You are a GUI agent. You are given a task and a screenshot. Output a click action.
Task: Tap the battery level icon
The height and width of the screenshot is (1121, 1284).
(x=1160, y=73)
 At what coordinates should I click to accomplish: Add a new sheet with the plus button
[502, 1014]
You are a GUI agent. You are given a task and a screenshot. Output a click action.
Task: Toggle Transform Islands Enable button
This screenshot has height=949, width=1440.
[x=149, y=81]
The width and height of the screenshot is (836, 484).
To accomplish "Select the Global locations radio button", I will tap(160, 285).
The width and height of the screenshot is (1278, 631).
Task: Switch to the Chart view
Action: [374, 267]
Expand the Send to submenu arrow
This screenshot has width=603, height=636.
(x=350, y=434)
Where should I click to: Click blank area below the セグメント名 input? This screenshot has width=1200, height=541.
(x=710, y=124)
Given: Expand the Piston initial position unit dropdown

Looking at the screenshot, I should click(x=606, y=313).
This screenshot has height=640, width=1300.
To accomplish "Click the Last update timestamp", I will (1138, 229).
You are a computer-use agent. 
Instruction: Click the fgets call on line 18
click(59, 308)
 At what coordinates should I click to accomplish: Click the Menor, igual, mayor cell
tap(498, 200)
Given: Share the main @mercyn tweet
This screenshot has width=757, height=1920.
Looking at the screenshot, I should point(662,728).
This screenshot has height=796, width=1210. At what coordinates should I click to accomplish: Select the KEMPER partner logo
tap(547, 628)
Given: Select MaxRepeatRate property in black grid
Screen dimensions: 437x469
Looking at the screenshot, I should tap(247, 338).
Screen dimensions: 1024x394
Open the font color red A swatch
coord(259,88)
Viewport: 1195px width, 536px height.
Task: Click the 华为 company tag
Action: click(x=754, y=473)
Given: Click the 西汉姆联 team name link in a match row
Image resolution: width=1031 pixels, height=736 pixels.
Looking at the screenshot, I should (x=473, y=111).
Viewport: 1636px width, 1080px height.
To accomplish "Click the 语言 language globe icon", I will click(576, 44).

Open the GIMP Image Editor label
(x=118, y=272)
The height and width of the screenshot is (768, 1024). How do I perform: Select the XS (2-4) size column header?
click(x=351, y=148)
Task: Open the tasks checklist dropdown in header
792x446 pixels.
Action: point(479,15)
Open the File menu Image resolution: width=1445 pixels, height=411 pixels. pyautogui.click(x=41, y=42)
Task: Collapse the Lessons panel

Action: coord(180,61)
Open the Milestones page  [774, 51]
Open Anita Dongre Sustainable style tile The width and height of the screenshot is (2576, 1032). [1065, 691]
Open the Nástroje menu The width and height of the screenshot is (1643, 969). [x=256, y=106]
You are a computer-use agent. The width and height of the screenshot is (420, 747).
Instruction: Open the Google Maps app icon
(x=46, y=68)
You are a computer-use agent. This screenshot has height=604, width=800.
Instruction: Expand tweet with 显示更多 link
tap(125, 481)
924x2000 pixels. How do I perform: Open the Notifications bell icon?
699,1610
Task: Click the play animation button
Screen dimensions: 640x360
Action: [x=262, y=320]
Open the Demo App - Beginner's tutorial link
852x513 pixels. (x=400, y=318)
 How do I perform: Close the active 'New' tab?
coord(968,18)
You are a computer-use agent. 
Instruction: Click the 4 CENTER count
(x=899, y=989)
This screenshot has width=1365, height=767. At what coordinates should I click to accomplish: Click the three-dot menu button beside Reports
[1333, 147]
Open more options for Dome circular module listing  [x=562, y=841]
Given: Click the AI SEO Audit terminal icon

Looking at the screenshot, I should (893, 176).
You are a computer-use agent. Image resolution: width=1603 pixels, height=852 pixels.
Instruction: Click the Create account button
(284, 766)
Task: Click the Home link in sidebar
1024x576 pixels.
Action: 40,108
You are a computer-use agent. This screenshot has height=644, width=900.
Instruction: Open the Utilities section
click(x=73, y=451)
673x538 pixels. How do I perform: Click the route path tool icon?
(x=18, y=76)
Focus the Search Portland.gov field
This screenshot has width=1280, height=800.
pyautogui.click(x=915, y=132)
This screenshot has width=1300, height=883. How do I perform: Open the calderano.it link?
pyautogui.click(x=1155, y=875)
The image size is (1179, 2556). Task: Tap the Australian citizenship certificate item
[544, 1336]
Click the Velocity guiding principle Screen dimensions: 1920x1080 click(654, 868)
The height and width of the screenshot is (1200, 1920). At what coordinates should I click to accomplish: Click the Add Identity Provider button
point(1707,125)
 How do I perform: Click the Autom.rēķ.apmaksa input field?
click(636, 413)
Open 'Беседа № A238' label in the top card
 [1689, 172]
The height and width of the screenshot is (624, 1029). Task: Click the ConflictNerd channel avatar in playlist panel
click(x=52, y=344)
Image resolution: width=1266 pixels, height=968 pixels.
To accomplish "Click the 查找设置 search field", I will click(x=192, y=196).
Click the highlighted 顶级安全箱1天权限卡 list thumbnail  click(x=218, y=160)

----------

Working from the records above, write out verbatim only the lines from the line containing "Task: Click the Home link in sidebar" through the line containing "Focus the Search Portland.gov field".

Task: Click the Home link in sidebar
1024x576 pixels.
Action: 40,108
You are a computer-use agent. This screenshot has height=644, width=900.
Instruction: Open the Utilities section
click(x=73, y=451)
673x538 pixels. How do I perform: Click the route path tool icon?
(x=18, y=76)
Focus the Search Portland.gov field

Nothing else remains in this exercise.